へぇ…この隈男、『オークション会場』の意味を知っているのか。
前半の海じゃ、オークション会場っていってもわからないやつが大半だってのに、意外だな。
それに場所も把握しているっていうのは、元関係者か、それとも、現役か。そのどちらかだろうが…様子を見る限りは、前者っぽいか?
「……どこにあるか教えてもらってもいいっすか?」
「教えるだけなんてケチくせぇことはしねぇよ。連れて行ってやるよ」
隈男が楽しそうにニヤニヤと笑う。
「いや、いいっすよ。
十分と気まぐれに助けて貰ったっすから」
それにここから先は、俺が始末をつける理由ができちまったからなぁ。
予定外というか予想外っていうか…俺を出しにくれた礼は返さねぇといけねぇ。
「遠慮することはないんだぜ?」
「…遠慮じゃないっすよ」
つーか、俺の邪魔になる。
「……っち…まぁ、いいだろう」
俺から仄かにでた殺気に隈男は顔をしかめて、了承の意を示す。
危機管理能力があるっていうのは、大事なことだと思うぜ、隈男。
「ただし、条件が一つある」
「…条件っすか?」
…この場合は仕方ねぇか。
無理な条件をふっかけてこなきゃ、まぁ、それなりに呑んでやるさ。
「パン屋の店員。お前の名前を教えろ」
―――…っ
「ぶはっ!…ちょ、条件が名前って…っぷ…それ条件っていわないっすよ!」
どんな条件かと身構えてみりゃぁ、意外過ぎってか、なんつーか、っぷっぷ…随分と可愛いじゃねぇか。

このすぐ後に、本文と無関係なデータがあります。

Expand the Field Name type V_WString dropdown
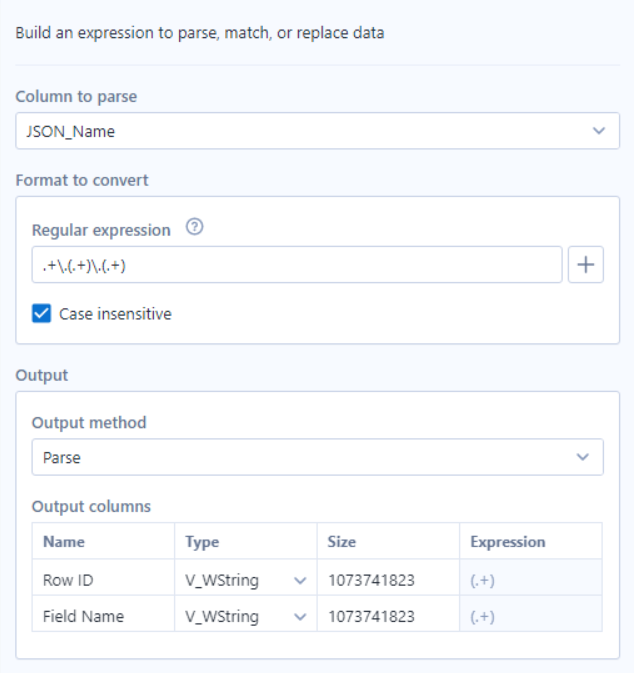Viewport: 634px width, 673px height. [x=246, y=616]
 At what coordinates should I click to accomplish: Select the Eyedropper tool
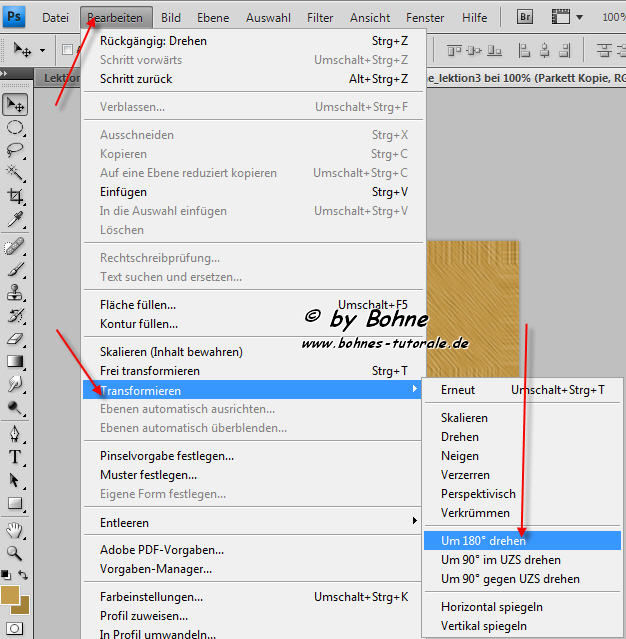click(16, 220)
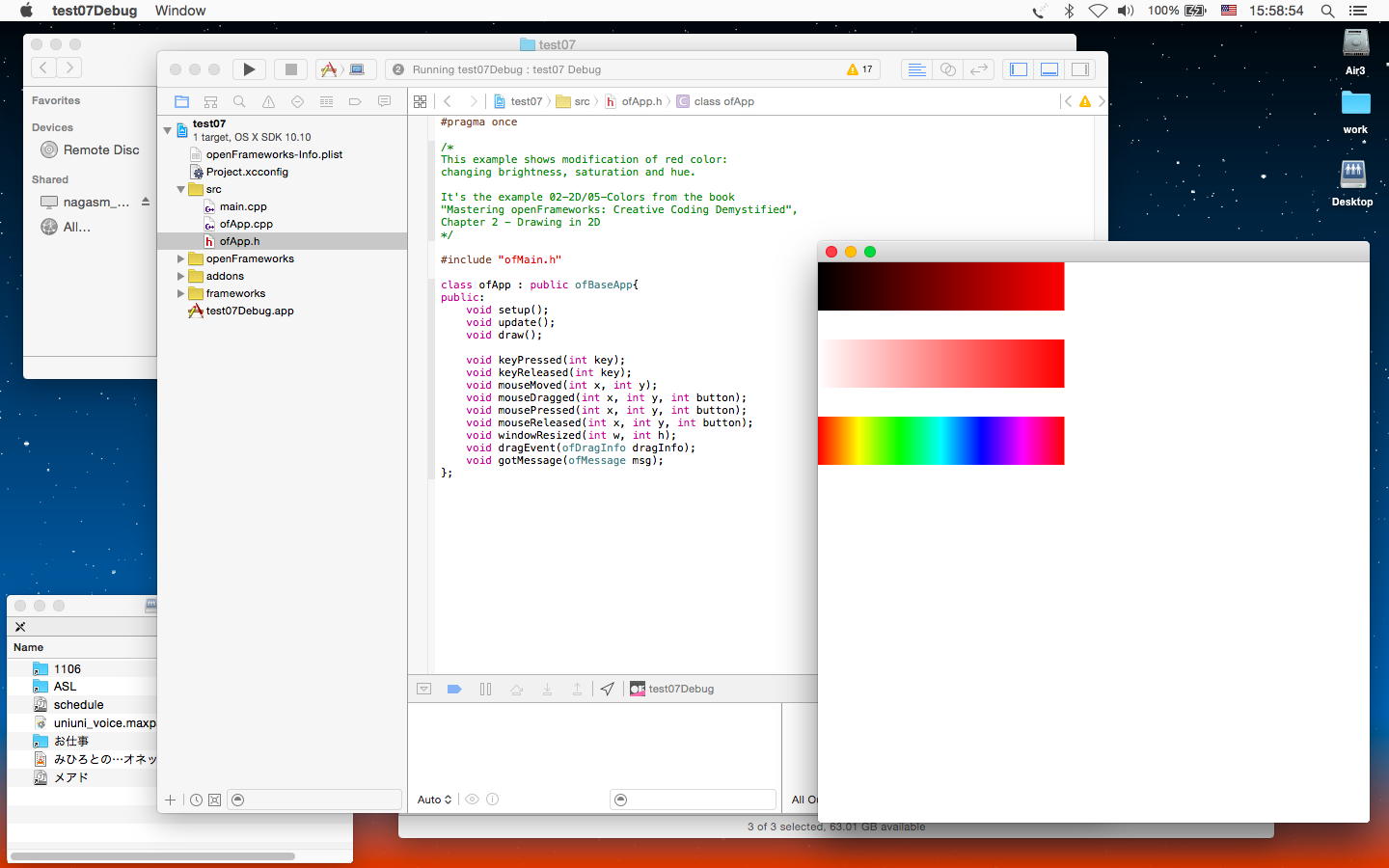Viewport: 1389px width, 868px height.
Task: Toggle breakpoints activation in debug bar
Action: click(454, 689)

不意打ちだった発言に思わず涙が出るほど笑っちまった。
サングラスを外して、目じりに溜まった涙を拭う。
「あー久々にツボにハマったっすね…で、俺の名前だっすね。
俺の名前はシャチっすよ、海賊の船長さん」
隈男って呼んでやろうかと思ったけど、借り一つあるから、海賊の船長と呼んでやる。
「随分と素直に教えるじゃねぇか。
…あれだけ俺たちを警戒…いや、興味がなかった割に、といった方がいいか?」
「あはは、よくわかったっすね。
別に海賊さんたちだけがってわけじゃないっすよ…俺は、基本的に誰にも興味がないっすから」
そういう意味じゃ、隈男に白熊、ペンギン男は、多少なり興味が湧いた方だと言える。
隈男は相変わらず、口元だけ笑い、後ろにいる白熊は首をかしげるばかりで話についていけない。一方ペンギン男は…警戒でも、不機嫌でもない、何とも微妙な視線をよこしている。

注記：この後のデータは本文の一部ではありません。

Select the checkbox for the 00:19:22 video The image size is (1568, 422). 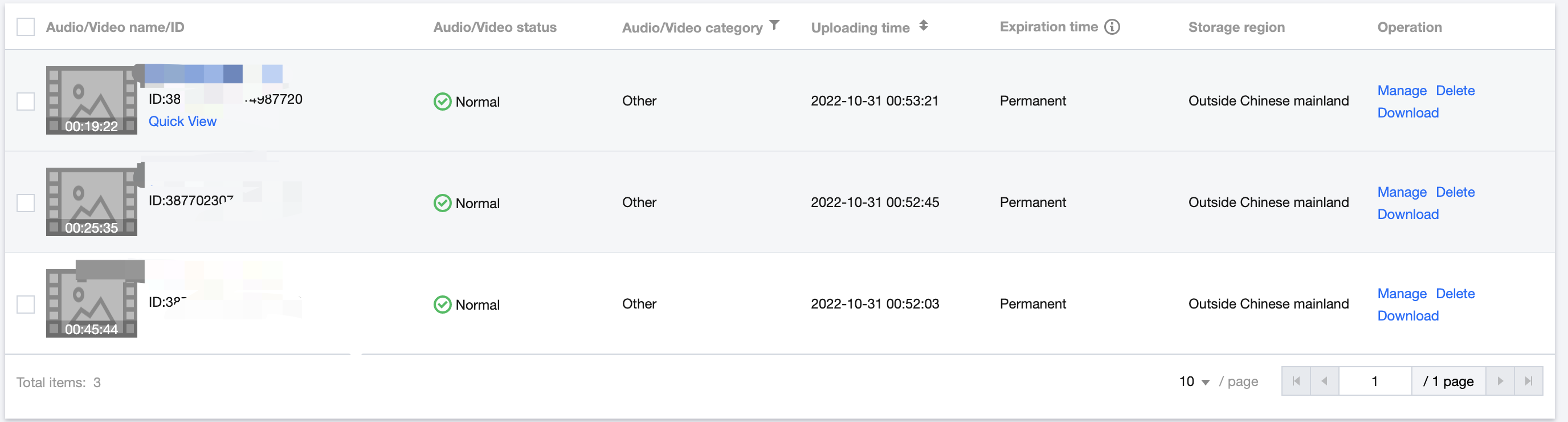pos(26,101)
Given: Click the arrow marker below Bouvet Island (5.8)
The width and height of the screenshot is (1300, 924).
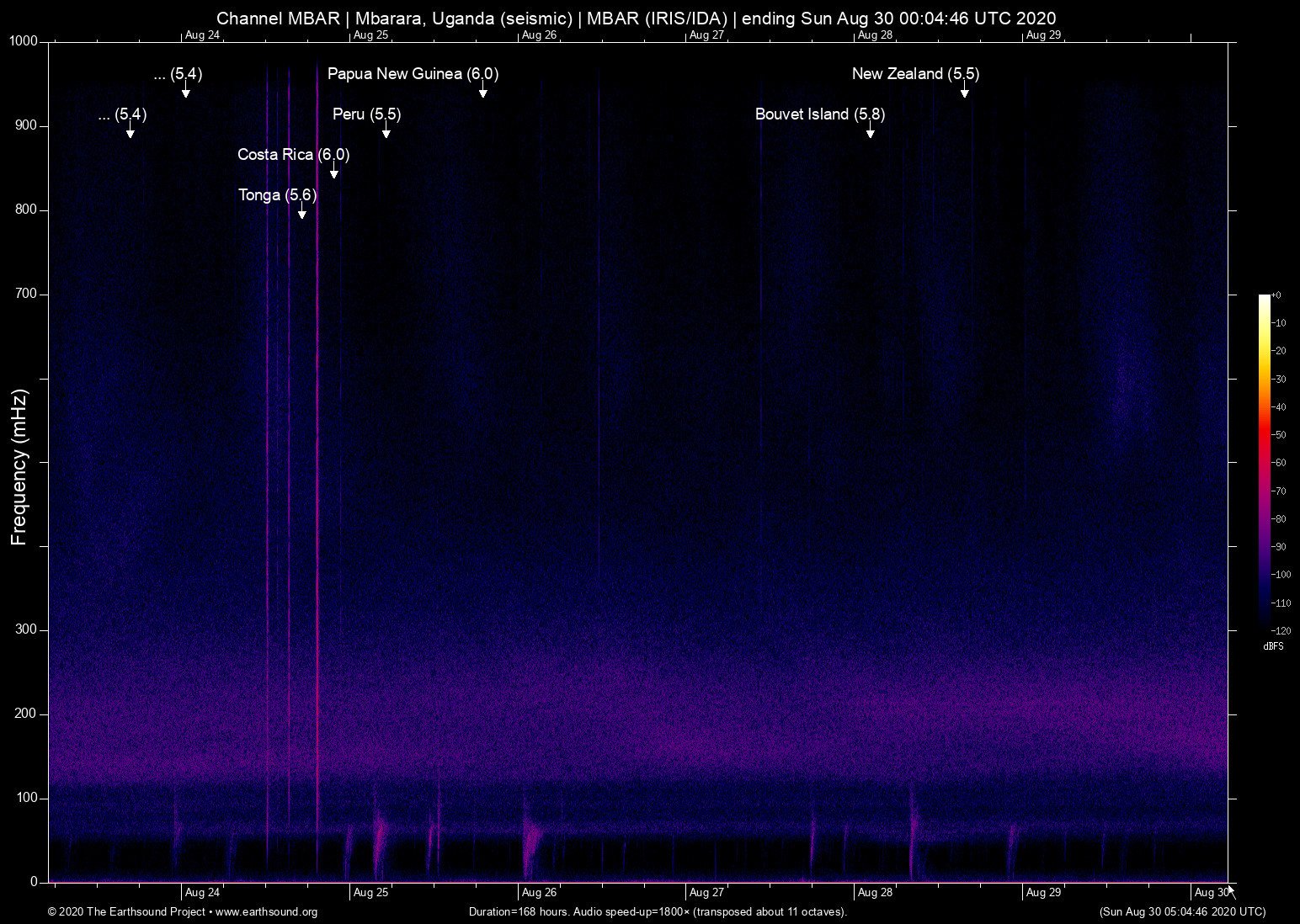Looking at the screenshot, I should point(870,132).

視線は気にはなったが、どうせここでおさらばになる関係だし、別にいいかと、特に問いただすことなく本題に戻す。
もう、条件は言った。
あとは隈男から場所を聞くだけだ。
「あぁ…だいぶ吹雪いてきたっすね…早目に片づけたいんで、場所、教えてもらってもいいっすか?」
「いいぜ、『シャチ』」
教えたばかりの名前を楽しそうに口にする隈男は、そのままオークション会場について語る。
「オークション会場はあの町の地下。
そして、お前が働いていたパン屋…あそこがオークション会場への入り口だ」
意外であると同時に、やっぱりかと、妙に納得できた。
「意外と近くてラッキーっすね」
「ふん…薄々気づいていたってところか。
…俺は最初、パン屋の店員が人攫いか、入口の門番かと思ってたがな」
思わぬ告白に、顔をしかめる。
「あ゛ぁ…そりゃないっすよ…
あんなチンピラと一緒にされるほど、落ちぶれちゃいないっすよ」
「…あぁ、そうだな。
チンピラなんて可愛い小魚じゃなく、もっと凶暴な生き物(シャチ)だったな」
この辺あたり海じゃ、シャチを海のギャングなんて呼ばれているから、たぶん、この隈男にしちゃ、褒め言葉なんだろうが…
海王類を見知っている俺には何ともな…微妙なんだよな、それって…
「ま、とにかく、会場と入口を教えてくれて感謝っすよ」
さっそく町に戻ろうと一歩後ろに足を下げ、身体を後ろに向けたところで、借りを返していなかったことに気付き、そのまま…中途半端な姿勢で止まる。
ここでおさらばするなら、借りもここで返す必要があるよな。
肩越しに少しだけ振り返る。
「あー…そうそう、それと明日は海軍の巡回船が来る日だ。
今夜中に町を出ていった方がいいぜ」
隈男が怪訝な顔をするが、そのまま話し続ける。
「気まぐれに助けられたのは本当だし、それなりに海賊だってのも見せて貰た。
それと借り一つ。その分をここで返却させてもらおうと思ってな。